Calculating the range of long in C

Question

I am writing a program in C to calculate the range of different data types. Please look at the following code:

#include <stdio.h>

main()
{
    int a;
    long b;

    for (a = 0; a <= 0; --a)
        ;
    ++a;
    printf("INT_MIN: %d\n", a);
    for (a = 0; a >= 0; ++a)
        ;
    --a;
    printf("INT_MAX: %d\n", a);
    for (b = 0; b <= 0; --b)
        ;
    ++b;
    printf("LONG_MIN: %d\n", b);
    for (b = 0; b >= 0; ++b)
        ;
    --b;
    printf("LONG_MAX: %d\n", b);
}

The output was:

INT_MIN: -32768
INT_MIN: 32767
LONG_MIN: 0
LONT_MAX: -1

The program took a long pause to print the long values. I also put a printf inside the third loop to test the program (not mentioned here). I found that b did not exit the loop even when it became positive.

I used the same method of calculation. Why did it work for int but not for long?

Answer 1

You are using the wrong format specifier. Since b is of type long, use

printf("LONG_MIN: %ld\n", b);

---

In fact, if you enabled all warnings, the compiler probably would warn you, e.g:

t.c:19:30: warning: format specifies type 'int' but the argument has type 'long' [-Wformat]
    printf("LONG_MIN: %d\n", b);

Answer 2

In C it is undefined behaviour to decrement a signed integer beyond its minimum value (and similiarly for incrementing above the maximum value). Your program could do literally anything.

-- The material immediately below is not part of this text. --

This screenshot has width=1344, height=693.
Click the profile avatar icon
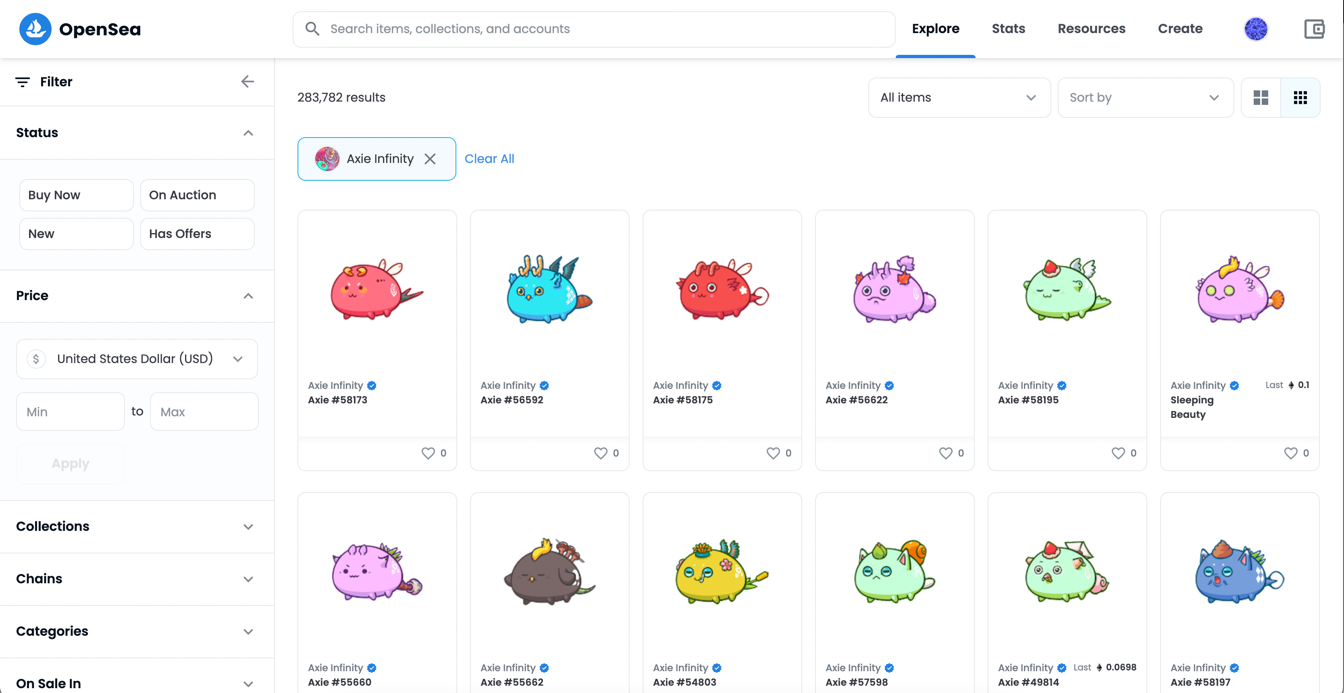tap(1256, 29)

For example, gcc compiles your program to an infinite loop with no output.

The proper approach is:

#include <limits.h>
#include <stdio.h>

int main()
{
    printf("INT_MIN = %d\n", INT_MIN);
    // etc.
}

Answer 3

In

printf("LONG_MIN: %d\n", b);

the format specifier is %d which works for integers(int). It should be changed to %ld to print long integers(long) and so is the case with

printf("LONG_MAX: %d\n", b);

These statements should be

printf("LONG_MIN: %ld\n", b);

&

printf("LONG_MAX: %ld\n", b);

This approach may not work for all compilers(eg gcc) and an easier approach would be to use limits.h.

Also check Integer Limits.

Answer 4

As already stated, the code you provided invokes undefined behavior. Thus it could calculate what you want or launch nuclear missiles ...

The reason for the undefined behavior is the signed integer overflow that you are provoking in order to "test" the range of the data types.

If you just want to know the range of int, long and friends, then limits.h is the place to look for. But if you really want ...

[..] to calculate the range [..]

... for what ever reason, then you could do so with the unsigned variant of the respective type (though see the note at the end), and calculate the maximum like so:

unsigned long calculate_max_ulong(void) {
  unsigned long follow = 0;
  unsigned long lead = 1;
  while (lead != 0) {
    ++lead;
    ++follow;
  }
  return follow;
}

This only results in an unsigned integer wrap (from the max value to 0), which is not classified as undefined behavior. With the result from above, you can get the minimum and maximum of the corresponding signed type like so:

assert(sizeof(long) == sizeof(unsigned long));
unsigned long umax_h = calculate_max_ulong() / 2u;
long max = umax_h;
long min = - max - 1;

(Ideone link)

Assuming two's complement for signed and that the unsigned type has only one value bit more than the signed type. See §6.2.6.2/2 (N1570, for example) for further information.